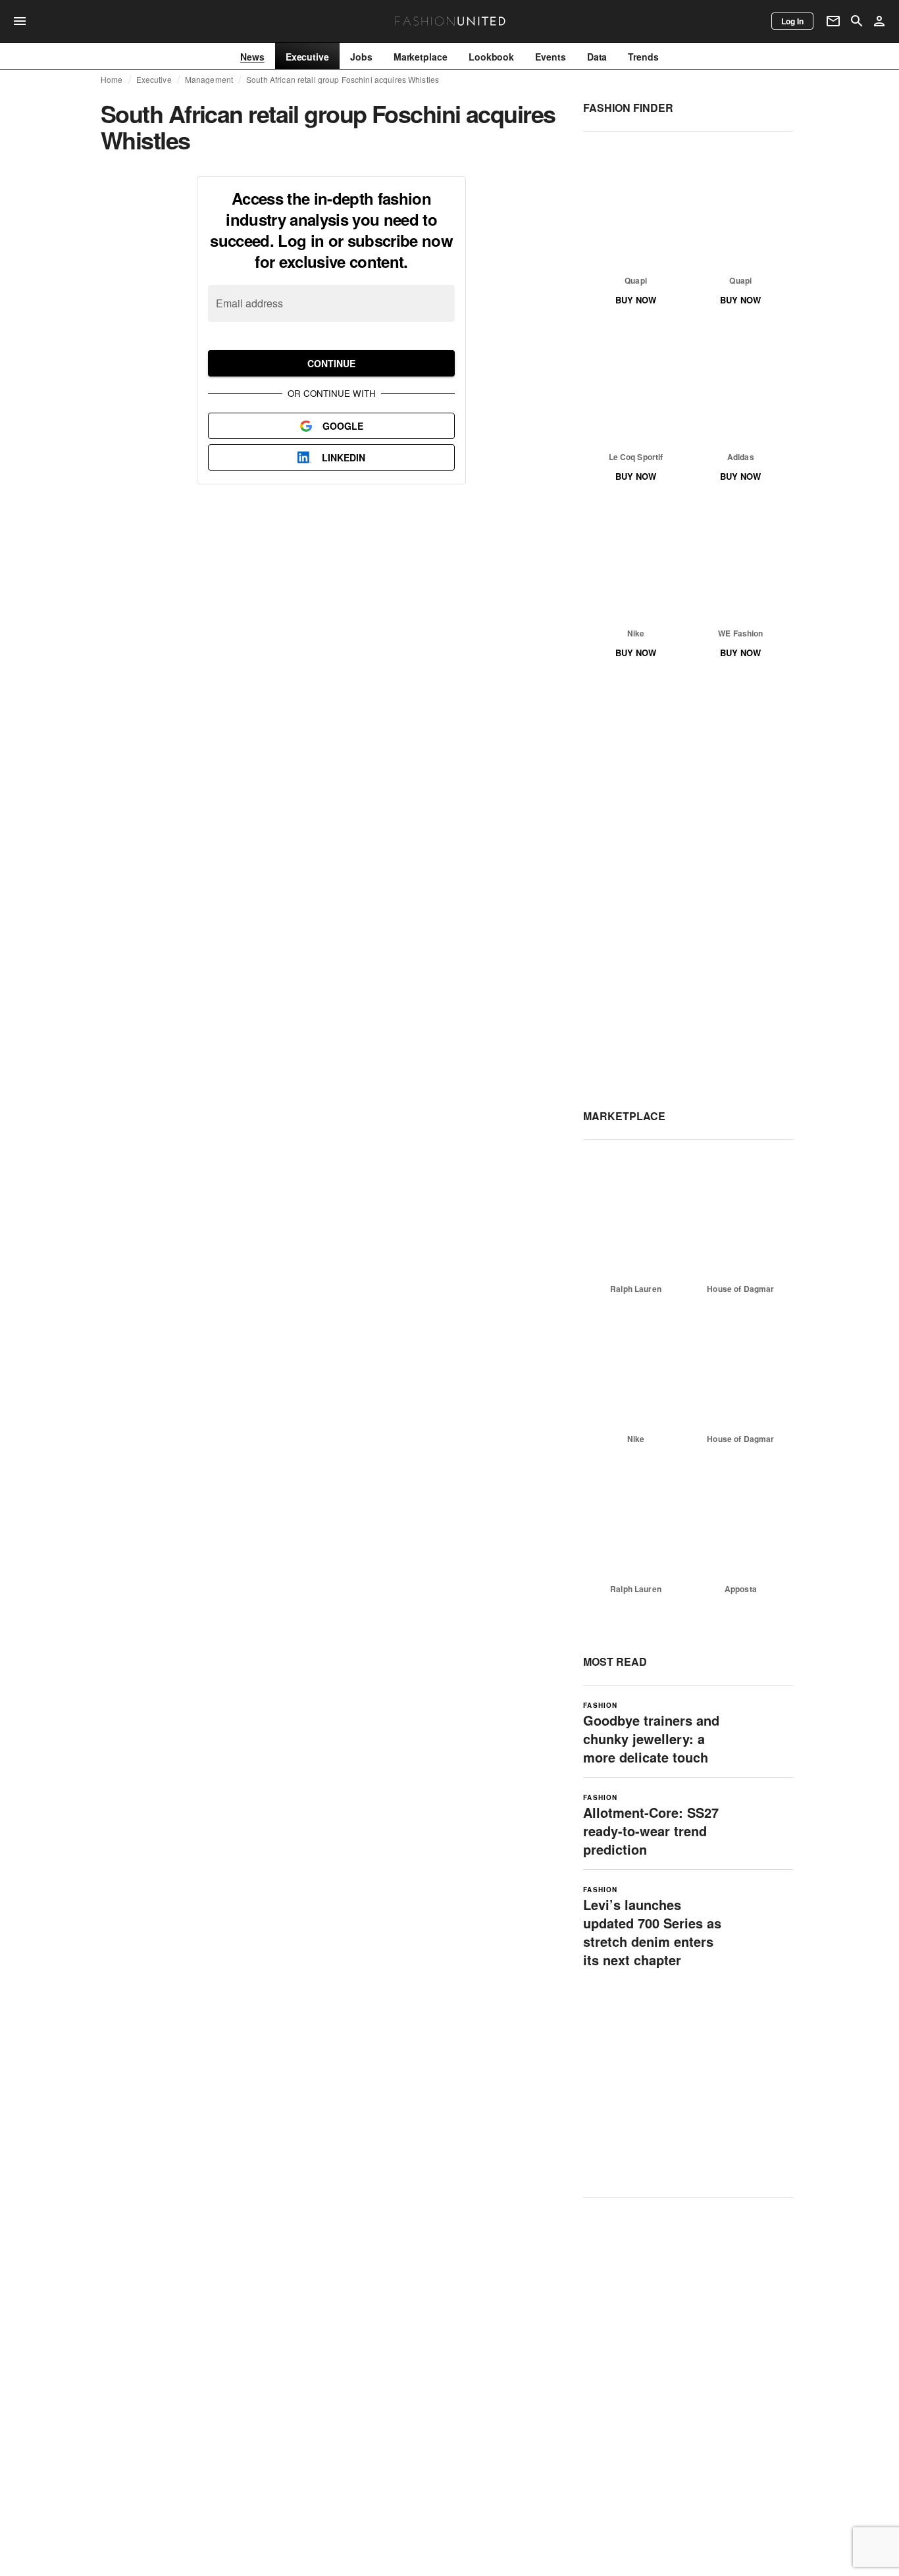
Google (342, 425)
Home (112, 79)
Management (209, 79)
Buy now (635, 300)
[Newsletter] (833, 21)
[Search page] (857, 21)
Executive (154, 79)
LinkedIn (343, 457)
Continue (331, 363)
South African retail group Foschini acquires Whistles (342, 79)
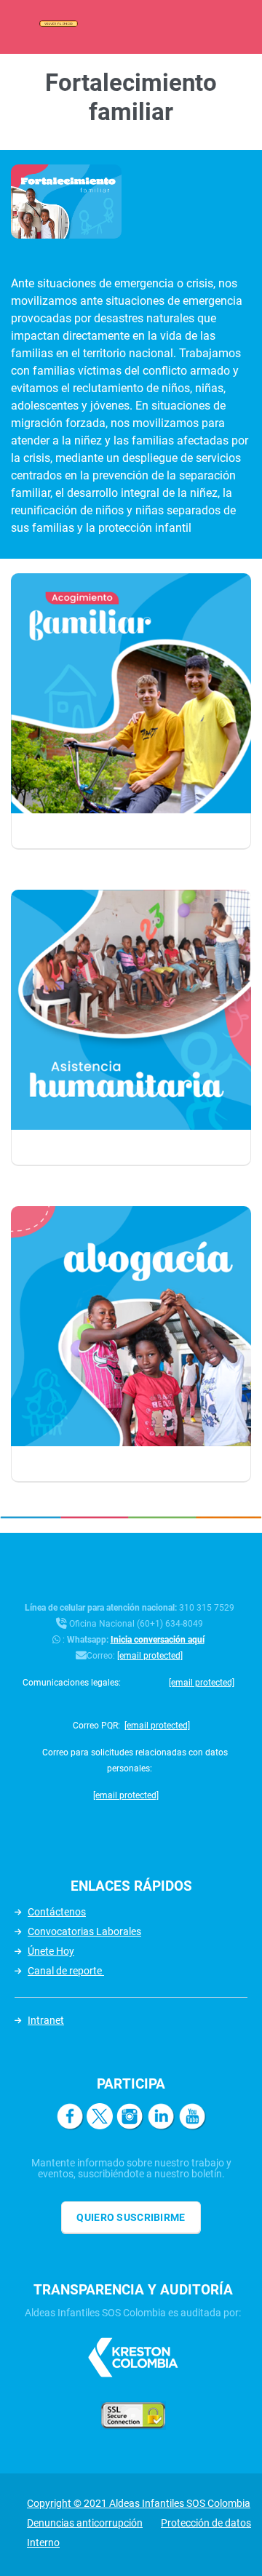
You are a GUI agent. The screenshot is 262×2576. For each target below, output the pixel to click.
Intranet (46, 2020)
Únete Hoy (51, 1951)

» Work instruction: Output nothing except an exact copy of the records above, with the images left out.

» Solution to this exercise:
Google (342, 425)
Home (112, 79)
Management (209, 79)
Buy now (635, 300)
[Newsletter] (833, 21)
[Search page] (857, 21)
Executive (154, 79)
LinkedIn (343, 457)
Continue (331, 363)
South African retail group Foschini acquires Whistles (342, 79)
You are a GUI agent. The screenshot is 262×2576. For each target below, output the pixel to click.
Intranet (46, 2020)
Únete Hoy (51, 1951)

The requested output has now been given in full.